** PASSAGE FOR REVIEW follows **

Performance of a genetic algorithm for mass spectrometry proteomics
Office of the Clinical Director, National Institute of Neurological Disorders and Stroke, Bethesda MD, USA
BMC Bioinformatics 2004, 5:180 doi:10.1186/1471-2105-5-180Published: 19 November 2004
Recently, mass spectrometry data have been mined using a genetic algorithm to produce discriminatory models that distinguish healthy individuals from those with cancer. This algorithm is the basis for claims of 100% sensitivity and specificity in two related publicly available datasets. To date, no detailed attempts have been made to explore the properties of this genetic algorithm within proteomic applications. Here the algorithm's performance on these datasets is evaluated relative to other methods.
In reproducing the method, some modifications of the algorithm as it is described are necessary to get good performance. After modification, a cross-validation approach to model selection is used. The overall classification accuracy is comparable though not superior to other approaches considered. Also, some aspects of the process rely upon random sampling and thus for a fixed dataset the algorithm can produce many different models. This raises questions about how to choose among competing models. How this choice is made is important for interpreting sensitivity and specificity results as merely choosing the model with lowest test set error rate leads to overestimates of model performance.
The algorithm needs to be modified to reduce variability and care must be taken in how to choose among competing models. Results derived from this algorithm must be accompanied by a full description of model selection procedures to give confidence that the reported accuracy is not overstated.

** End of PASSAGE FOR REVIEW **
** INFORMATION PROVIDED follows **

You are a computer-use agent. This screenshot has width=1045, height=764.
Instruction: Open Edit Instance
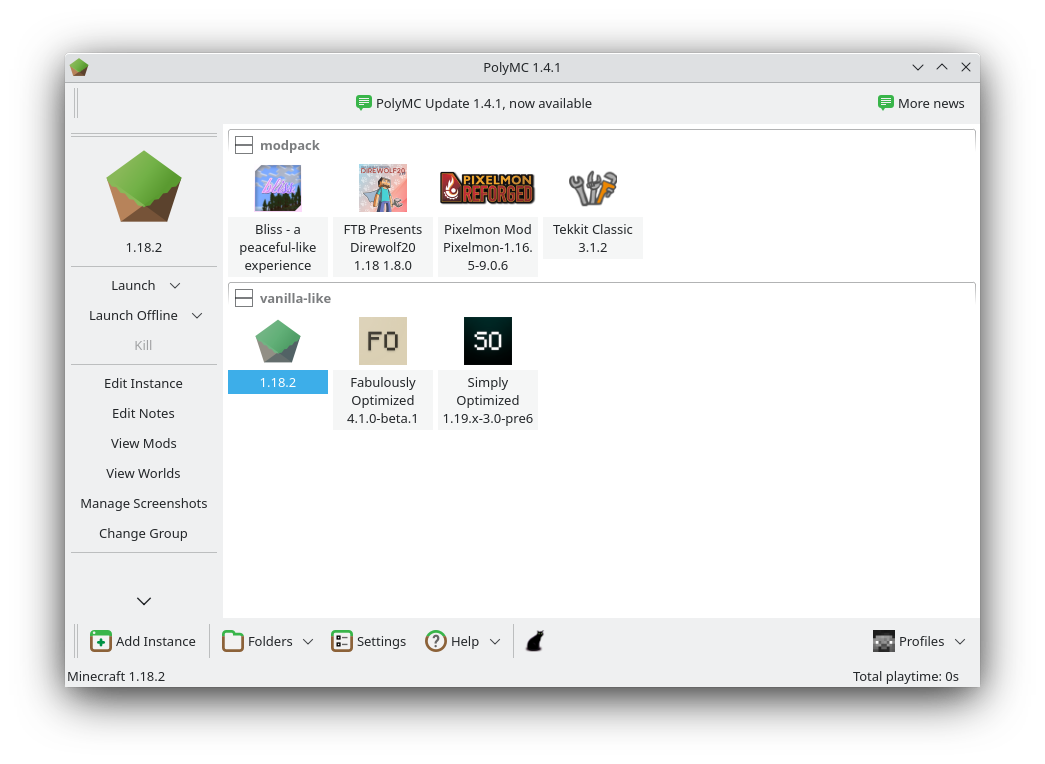[143, 383]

** End of INFORMATION PROVIDED **

*WHAT TO WORK ON*
• A. For each statement below, say yes or no to whether it agrees with the abstract on the genetic algorithm for mass spectrometry proteomics, and quote the deciding words of the abstract. (i) The algorithm's overall classification accuracy is better than that of the other approaches considered. (ii) For a fixed dataset, the algorithm can produce many different models. (iii) Choosing the model with the lowest test set error rate gives an accurate estimate of model performance.
• B. Duplicate the stretch of the abstract on the genetic algorithm for mass spectrometry proteomics from "Performance of a" through "to other methods.", word for word.

*SOLVED TASKS*
• A.
(i) No: "The overall classification accuracy is comparable though not superior to other approaches considered."
(ii) Yes: "for a fixed dataset the algorithm can produce many different models"
(iii) No: "merely choosing the model with lowest test set error rate leads to overestimates of model performance"

• B.
Performance of a genetic algorithm for mass spectrometry proteomics
Office of the Clinical Director, National Institute of Neurological Disorders and Stroke, Bethesda MD, USA
BMC Bioinformatics 2004, 5:180 doi:10.1186/1471-2105-5-180Published: 19 November 2004
Recently, mass spectrometry data have been mined using a genetic algorithm to produce discriminatory models that distinguish healthy individuals from those with cancer. This algorithm is the basis for claims of 100% sensitivity and specificity in two related publicly available datasets. To date, no detailed attempts have been made to explore the properties of this genetic algorithm within proteomic applications. Here the algorithm's performance on these datasets is evaluated relative to other methods.